Time becomes fluid and is then smashed, compressed, elongated by miles and then slammed into a wall and rearranged. It is force-fed periodic sleep, border crossings, long nights onstage, visits to the gym and a never-ending series of small rooms to spend time in before and after the shows and told to keep going. Some of the venues I have been in and out of for literally decades, and the familiarity I feel in them is a hard-earned currency that, while worthless in the real world, is a valuable asset out here. I crossed the line of 10 shows a few shows ago and now I am officially on tour and there is no separation between me, the audience, the road — it's all on all at once and it never closes. That's the number I have in my head. You have to do 10 to know you're doing it, and then from there you go deeper and deeper.

Onstage I try to fill the entire room with the stories, the moment, to make it as immediate as possible. North Korea, Haiti, Sudan, India, Cuba, Vietnam, Tibet, Bhutan, we go all over. It takes all I have, and when I am walking off of the stage, I feel myself start to sag. Two and a half hours have just passed by like a minute. I get to the small backstage room and drain a couple of bottles of water and catch my breath. I don't bring water out onstage. I think it's rude to drink in front of an audience. I don't want to move, I don't want to do anything for a few minutes except just sit there and let some of the electricity leave my body. After a few minutes of that, it's time to go. A shower, if the facility has one, and then out to the bus to meet with all the people who are waiting. They bring all kinds of things for me to sign. They show me photographs of myself from decades ago, which I have never seen. Others who have no interest in me whatsoever bring photographs that they took from the Internet and printed copies of and want them all signed, several of each, telling me the extras are for their friends who couldn't make it. I wonder if people like that really have friends; sometimes I ask them that, and they usually look at the ground. The photos will go on sale somewhere almost immediately. I tell them they won't get much for them. They smile at the ground and walk away with their dubious postinteraction merchandise.

The drunken man who yells Thin Lizzy lyrics at me as others wait patiently for him to finish. The girl who is shaking badly tells me she is so nervous that she can't speak. I ask her name, she tells me, and I try to calm her down. The group of young people who all want me to sign them so they can go to the tattoo place down the street, which is staying open late for them so they can get my autograph put permanently into their skin. I gently try to talk them out of it, but they are dead-set. I shake every hand, say yes to every request for a photograph. Breasts are pushed into me, hands grope me, offers are written on small bits of paper and put in my pockets, and at some point, I am standing alone, listening to the sound of the bus. I walk on and hope there is some food available because my hunger is now at the point where everything is going diagonal. I throw something in the microwave and wait. There is a knock on the door of the bus. Some people have been looking for me and only now have figured out where I am. I can smell the food heating up. I go outside and try not to act like I am hurrying to get back on the bus. It's not their fault they couldn't find the bus. Their intentions are good — I can't turn it into something else. There is no downtime. There is only time and reasoning, being if you don't want people knocking on the door of your bus well after the show is over, then don't do shows, don't do interviews, don't do press — don't do any of it if you can't handle what comes.

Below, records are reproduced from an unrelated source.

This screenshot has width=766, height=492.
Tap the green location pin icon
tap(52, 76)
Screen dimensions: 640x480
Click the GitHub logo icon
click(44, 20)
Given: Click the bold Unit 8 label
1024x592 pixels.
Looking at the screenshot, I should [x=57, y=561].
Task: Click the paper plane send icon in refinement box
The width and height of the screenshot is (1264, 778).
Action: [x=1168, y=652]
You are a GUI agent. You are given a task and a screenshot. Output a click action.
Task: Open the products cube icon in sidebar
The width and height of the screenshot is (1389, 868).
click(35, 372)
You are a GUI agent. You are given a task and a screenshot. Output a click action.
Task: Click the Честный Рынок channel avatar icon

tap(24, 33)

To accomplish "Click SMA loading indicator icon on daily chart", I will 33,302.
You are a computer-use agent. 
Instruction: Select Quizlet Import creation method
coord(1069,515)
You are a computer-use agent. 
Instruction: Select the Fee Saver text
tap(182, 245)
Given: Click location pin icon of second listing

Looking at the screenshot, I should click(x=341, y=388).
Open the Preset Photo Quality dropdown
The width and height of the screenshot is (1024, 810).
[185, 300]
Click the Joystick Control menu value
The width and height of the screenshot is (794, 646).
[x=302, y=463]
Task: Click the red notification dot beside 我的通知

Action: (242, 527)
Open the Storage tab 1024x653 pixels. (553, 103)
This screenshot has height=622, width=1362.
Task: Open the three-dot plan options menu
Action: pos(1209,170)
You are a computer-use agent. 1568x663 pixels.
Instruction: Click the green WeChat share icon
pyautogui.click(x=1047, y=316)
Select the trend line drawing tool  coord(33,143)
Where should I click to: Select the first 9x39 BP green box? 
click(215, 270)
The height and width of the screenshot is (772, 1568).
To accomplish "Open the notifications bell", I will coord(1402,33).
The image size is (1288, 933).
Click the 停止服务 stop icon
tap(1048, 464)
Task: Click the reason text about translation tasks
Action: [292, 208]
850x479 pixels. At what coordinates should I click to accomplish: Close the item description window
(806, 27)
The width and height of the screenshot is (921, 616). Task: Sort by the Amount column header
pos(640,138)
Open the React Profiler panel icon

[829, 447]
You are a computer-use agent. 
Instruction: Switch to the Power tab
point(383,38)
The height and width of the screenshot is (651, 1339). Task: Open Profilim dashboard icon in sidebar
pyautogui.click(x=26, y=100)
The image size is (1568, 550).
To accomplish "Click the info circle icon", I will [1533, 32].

Several minutes later, I eat and evaluate the incredible emptiness I feel postshow. The people at my shows are going to be done with me before I am done with them, and it's going to be extremely hard to leave all this, because I don't know how to handle a life that isn't going at bullet-train speed, which relentlessly distorts and explodes time. Turn on the computer and see all the letters that have come in since I went onstage. A girl sends me naked photos of herself. She tells me she is a virgin and wants to change that but wants it to be the right guy and can I help her to figure out all the things she is feeling. I throw away the photos immediately. I write her back and ask her to please never send content like that to anyone anywhere ever. I tell her that the adult world is extremely complex and usually you make some mistakes along the way. I ask her to be careful with herself and her future. The bus pulls away and we lose the venue's Internet signal. We head through the European darkness toward the next stop. I sit, exhausted and unable to sleep.

I write this to you because at this moment, this is the entire world and everything I know.